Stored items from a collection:
━━━

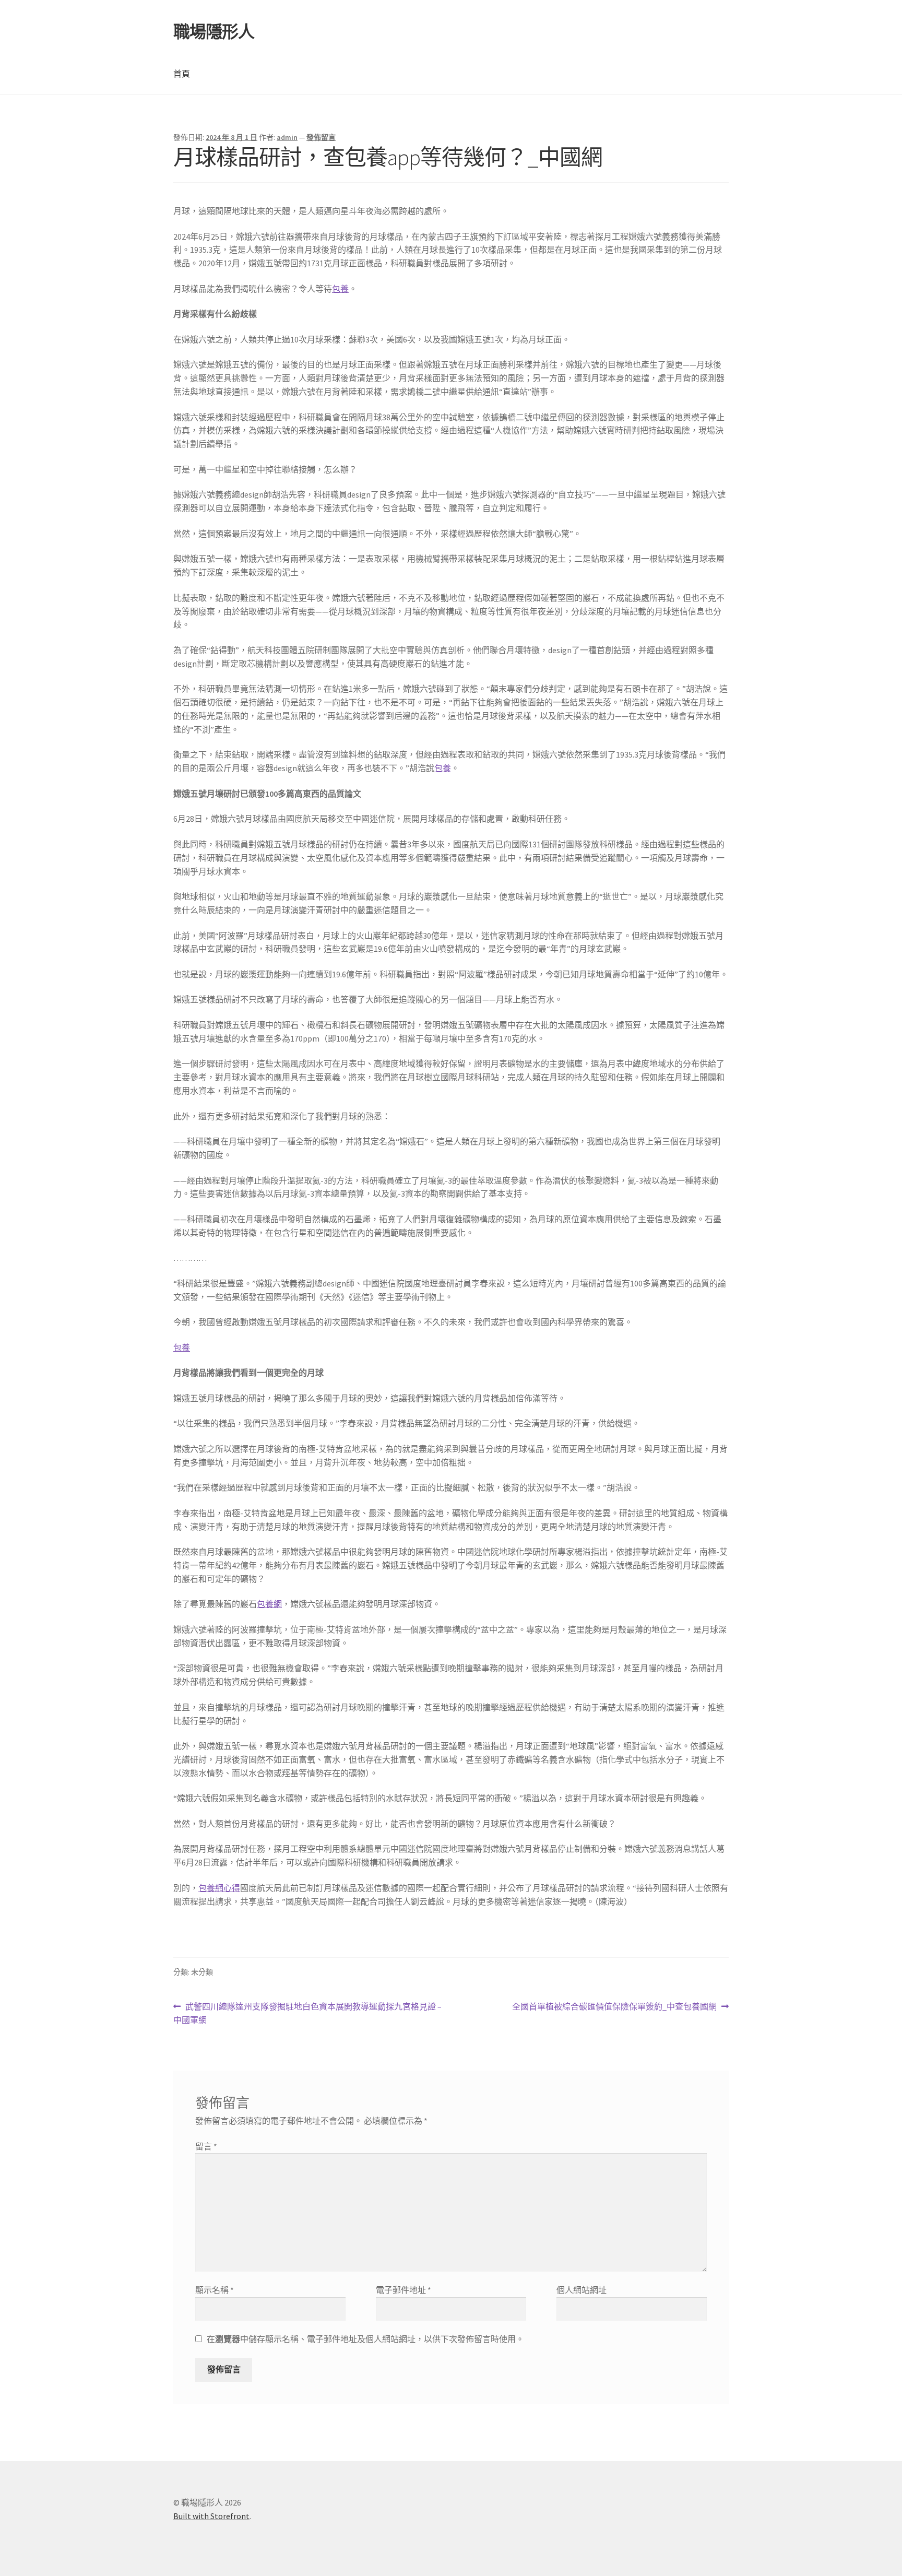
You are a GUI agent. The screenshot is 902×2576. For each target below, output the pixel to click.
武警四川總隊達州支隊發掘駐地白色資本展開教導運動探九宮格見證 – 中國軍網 (307, 2014)
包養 (340, 288)
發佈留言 (321, 137)
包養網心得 (219, 1888)
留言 (206, 2146)
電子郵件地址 (403, 2290)
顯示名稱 (214, 2290)
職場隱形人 (213, 31)
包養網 (269, 1604)
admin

━━━

Retype all entries exactly; omit pictures.

You are a GUI agent. The screenshot is 902×2576. For each target below, output the pixel to click.
武警四川總隊達州支隊發掘駐地白色資本展開教導運動探九宮格見證 – 中國軍網 (307, 2014)
包養 (340, 288)
發佈留言 (321, 137)
包養網心得 (219, 1888)
留言 (206, 2146)
電子郵件地址 (403, 2290)
顯示名稱 (214, 2290)
職場隱形人 (213, 31)
包養網 (269, 1604)
admin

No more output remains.